Wednesday, January 09, 2008

Adventures of Old New York: The Hell's Kitchen Edition

This didn't even happen on the remaining decrepit industrial side streets towards the West Side Highway. It happened on a corner of fashionable, trendy 9th Ave, the check cashing shop next to one of the sleek restaurants that populate the strip - an intersection between "Clinton" and "Hell's Kitchen".

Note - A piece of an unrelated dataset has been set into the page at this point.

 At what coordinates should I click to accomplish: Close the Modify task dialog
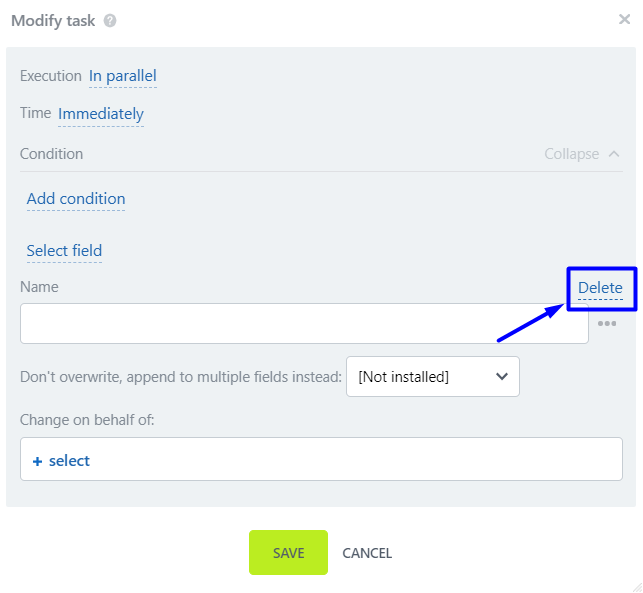pos(624,19)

There are moments when the old New York, the old Hell's Kitchen, has a sort of allure. The art to the madness and depravity. Similar to the aesthetic beauty found in abandoned industrial areas. Essentially, the places where Batman would be. It almost makes one to get a going-bald buzzcut, grow a mustache and a paunch, and become a New York Police Department detective. Or, alternatively, just look like Serpico. When in doubt, just look like Serpico.

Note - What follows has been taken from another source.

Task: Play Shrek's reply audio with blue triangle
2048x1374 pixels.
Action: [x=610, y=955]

When people, such as those in the article, refer to the incident as a relic of the old Hell's Kitchen, one of the last gasps by the dying generation of older junkies being crowded out by the wealthy and the elite, they need to simply take a bus over to the East Side and go uptown, head over the Triborough Bridge (or is that the RFK Bridge now?), and stop off at Randall's/Ward's Island, go past the soccer fields, and make a stop at the homeless shelter. Not only will they find the old junkies faffing about, they'll find young ones too.